In last week's post I mentioned that one of the Inuit who sojourned in Europe in the 1560s had facial tattoos, which were quite common among 16th-century Eskimo men and women. Such tattoos fell out of fashion by the early 20th century, but appear to be making a partial comeback, according to a story in the September 17, 2006 issue of the Anchorage Daily News. Author Alex Demarban reports that several women from the Inupiat community of Barrow, Alaska are reviving the practice of tattooing their chins (usually with blue stripes or circular patterns of dots), as a way of honoring their ancestors and cultural heritage. One man, a whaler, is planning to tattoo a whale-tail necklace on his chest to record his kills.
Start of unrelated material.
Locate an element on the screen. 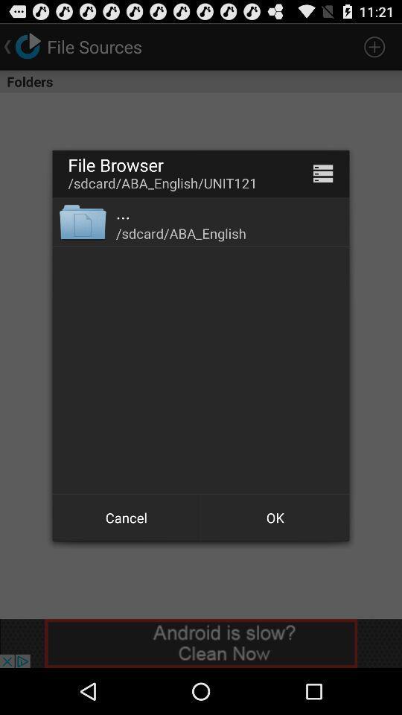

"Tattoos were common throughout Alaska for hundreds of years," Demarban reports. "Some elder seamstresses used bird-bone needles...sinew, thread, and soot to decorate human canvasses, said Lars Krutak, an anthropologist who studied the custom in Alaska and elsewhere. For women who bore elaborate designs across faces and necks to enhance beauty or fertility, it was a painful rite of passage...For hunters, the etchings - usually dark blue - boosted bravery and could ward off evil spirits."
According to Demarban and Krutak, Christian missionaries and boarding schools were responsible for "stamping out" Inuit facial and chest tattoos, though the indigenous inhabitants of St. Lawrence Island continued the practice into the 1920s. It remains to be seen whether the current revival of facial tattoos is just a quirky decision by a few isolated people, or whether it becomes a larger cultural trend. If the latter is the case, we will at last be able to use the words "major cultural trend" and "Barrow, Alaska" in the same sentence.